Again, completely agree. I'm a huge proponent of subtitled media content and believe that that's what should be used when showing movies/tv shows on national networks (cable or sat can do whatever they want).


I wonder about the mind/minds

I should say Chance favors those with a prepared mind or Chance favors only favor people with prepared minds, perhaps minds is plural in Spanish an singular in English and this is reasoning? Can anyone confirm this reasoning or I am completely confuse?

Edited: Gooling I found people with heads are smarter, so here they use the plural. So why mind and not minds.

http://gnosticwarrior.com/head-size-matters.html


"Chance favors those with a prepared mind" is grammatically correct and sounds just fine, it's just not as pithy as the original. You could also say "Chance favors prepared minds".


With the change to digital TV in France the original soundtrack is often available too so people can get exposure to English.


Indeed - it makes a few broadcasts palatable. I don't think that option is widely used though and I'd say mostly by people who don't speak French.


Casting aside writing in French for 5 years, did your ability to write in French degrade over that time?
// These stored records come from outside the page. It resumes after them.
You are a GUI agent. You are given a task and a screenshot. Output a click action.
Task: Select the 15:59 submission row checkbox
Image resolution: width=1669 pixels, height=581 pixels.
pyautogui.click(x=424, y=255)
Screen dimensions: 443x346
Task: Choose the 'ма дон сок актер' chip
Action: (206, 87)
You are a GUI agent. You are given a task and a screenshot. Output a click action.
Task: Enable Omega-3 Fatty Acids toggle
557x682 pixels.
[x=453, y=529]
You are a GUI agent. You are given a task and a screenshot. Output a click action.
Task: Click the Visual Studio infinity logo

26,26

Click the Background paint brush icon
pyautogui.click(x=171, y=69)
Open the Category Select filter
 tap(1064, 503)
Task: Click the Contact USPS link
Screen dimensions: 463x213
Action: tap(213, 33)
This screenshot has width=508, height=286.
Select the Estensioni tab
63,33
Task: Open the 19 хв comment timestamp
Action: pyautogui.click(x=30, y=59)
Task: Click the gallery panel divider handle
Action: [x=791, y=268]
I cast aside written French input. I still had to produce output. And I did learn, under supervision, how to write well during these years; using French as a target language but that knowledge has proven to be highly re-usable. I'm lost writing correct French without a spell checker.


irc, or whatever people use these days. i've also always google'd tech related questions in english, never thought much about it just seemed to make sense.

movies and tv help in general, but live group communication with native speakers teaches you a lot about idioms and nuances in languages.

mind you, it'll also teach you a lot of bad grammar, as a non native speaker i would've never thought of eg. 'should of / should have' .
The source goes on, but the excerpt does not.